Nice food, shame about the decor

05 February 2010
Nice food, shame about the decor

While restaurant menus are nationally focused, their interior design is becoming increasingly defined by bland branding, according to David Anderson, co-founder of CADA Design Group.

National cuisine is like a hot air balloon. We all know where it comes from, but nobody can predict where it will end up.

One could argue that national cuisine has always been regional in its country of origin, but once exported, it too quickly becomes regionally defined, either aggregated but separated on a menu or as a regional speciality restaurant.

Street food from all over the world is being adopted and adapted for the British market and palette. But in the coming years will it be possible to authenticate food at the point of origin or will cuisine have become a truly homogenised global phenomenon?

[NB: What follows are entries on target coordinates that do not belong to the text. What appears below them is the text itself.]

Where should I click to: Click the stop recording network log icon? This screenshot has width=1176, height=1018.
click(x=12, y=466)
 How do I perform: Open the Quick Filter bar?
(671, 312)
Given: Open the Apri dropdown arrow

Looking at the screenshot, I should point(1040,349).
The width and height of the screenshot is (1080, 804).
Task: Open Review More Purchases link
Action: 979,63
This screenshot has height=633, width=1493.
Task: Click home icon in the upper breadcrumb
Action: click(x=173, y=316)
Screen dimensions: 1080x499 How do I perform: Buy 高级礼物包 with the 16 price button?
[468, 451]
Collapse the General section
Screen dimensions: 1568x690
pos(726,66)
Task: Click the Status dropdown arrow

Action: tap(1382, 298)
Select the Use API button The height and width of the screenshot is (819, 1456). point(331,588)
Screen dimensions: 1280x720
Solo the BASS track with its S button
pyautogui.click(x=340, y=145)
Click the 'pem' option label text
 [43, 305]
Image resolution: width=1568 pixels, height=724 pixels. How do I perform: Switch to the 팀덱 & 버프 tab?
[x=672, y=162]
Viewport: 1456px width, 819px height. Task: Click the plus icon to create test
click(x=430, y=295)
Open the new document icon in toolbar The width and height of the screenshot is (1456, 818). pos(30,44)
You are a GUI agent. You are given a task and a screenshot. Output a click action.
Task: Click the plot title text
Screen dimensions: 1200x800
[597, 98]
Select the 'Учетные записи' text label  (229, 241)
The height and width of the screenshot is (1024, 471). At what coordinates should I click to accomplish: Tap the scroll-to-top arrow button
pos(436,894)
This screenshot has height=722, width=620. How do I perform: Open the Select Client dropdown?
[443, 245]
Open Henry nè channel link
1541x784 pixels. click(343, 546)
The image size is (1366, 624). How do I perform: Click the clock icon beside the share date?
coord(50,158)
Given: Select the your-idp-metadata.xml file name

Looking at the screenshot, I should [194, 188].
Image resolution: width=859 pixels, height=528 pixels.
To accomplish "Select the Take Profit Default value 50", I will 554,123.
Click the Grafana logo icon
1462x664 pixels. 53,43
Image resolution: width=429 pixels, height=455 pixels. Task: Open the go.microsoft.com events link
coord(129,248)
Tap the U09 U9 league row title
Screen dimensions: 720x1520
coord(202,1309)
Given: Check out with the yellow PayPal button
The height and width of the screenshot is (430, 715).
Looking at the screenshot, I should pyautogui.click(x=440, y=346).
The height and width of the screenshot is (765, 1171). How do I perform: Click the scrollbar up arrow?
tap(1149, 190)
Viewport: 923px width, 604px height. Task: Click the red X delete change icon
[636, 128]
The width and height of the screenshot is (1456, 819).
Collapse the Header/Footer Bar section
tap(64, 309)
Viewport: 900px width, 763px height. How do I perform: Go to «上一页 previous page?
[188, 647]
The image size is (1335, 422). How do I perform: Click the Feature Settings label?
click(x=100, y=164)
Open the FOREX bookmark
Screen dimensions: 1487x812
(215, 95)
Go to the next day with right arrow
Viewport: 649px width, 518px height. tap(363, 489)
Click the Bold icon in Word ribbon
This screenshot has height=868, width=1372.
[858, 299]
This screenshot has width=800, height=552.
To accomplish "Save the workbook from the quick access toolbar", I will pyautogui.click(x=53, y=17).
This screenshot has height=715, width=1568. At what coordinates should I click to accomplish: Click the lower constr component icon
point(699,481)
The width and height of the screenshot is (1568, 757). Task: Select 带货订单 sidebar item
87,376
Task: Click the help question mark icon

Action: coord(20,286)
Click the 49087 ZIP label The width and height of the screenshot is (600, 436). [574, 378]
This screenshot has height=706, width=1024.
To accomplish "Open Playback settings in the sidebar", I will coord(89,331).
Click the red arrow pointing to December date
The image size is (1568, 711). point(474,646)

For the future I foresee true homogeny and distinction. There are already first class restaurants in Paris with foie gras and Mandarin duck on the menu.

The world has shrunk. International air travel, the internet and social networking are driving internationality and homogeny but also accentuating national tendency.

The big question for design specialists in the food, restaurant and hospitality industry is what effect can we expect this to have on the built environments that we eat and drink in?

What we are seeing today are interiors that are defined by celebrity, "concept" and brand rather than point of origin for the menu in direct contrast to the fiercely nationally focused restaurants.

We will see more restaurants claiming an international influence, not a national one. On the other hand, non-indigenous national cuisine will be encouraged to further differentiate and authenticate.

Through our work right across the globe in food and hospitality, the industry seems to be largely stuck in an innovation loop. Those brands that are innovating are generally re-inventing existing successful formats or transporting them to new territories.

Will history repeat itself? The stripped wood floors and white walls of the ubiquitous austerity model of the last recession gave way to the concepts that are still being empirically polished today.

Will the end of the recession see the next creative surge? We must certainly hope so. One thing we can be certain of is that the industry as a whole must be ready to tackle and reinvent both national and international food for the second decade of the millennium.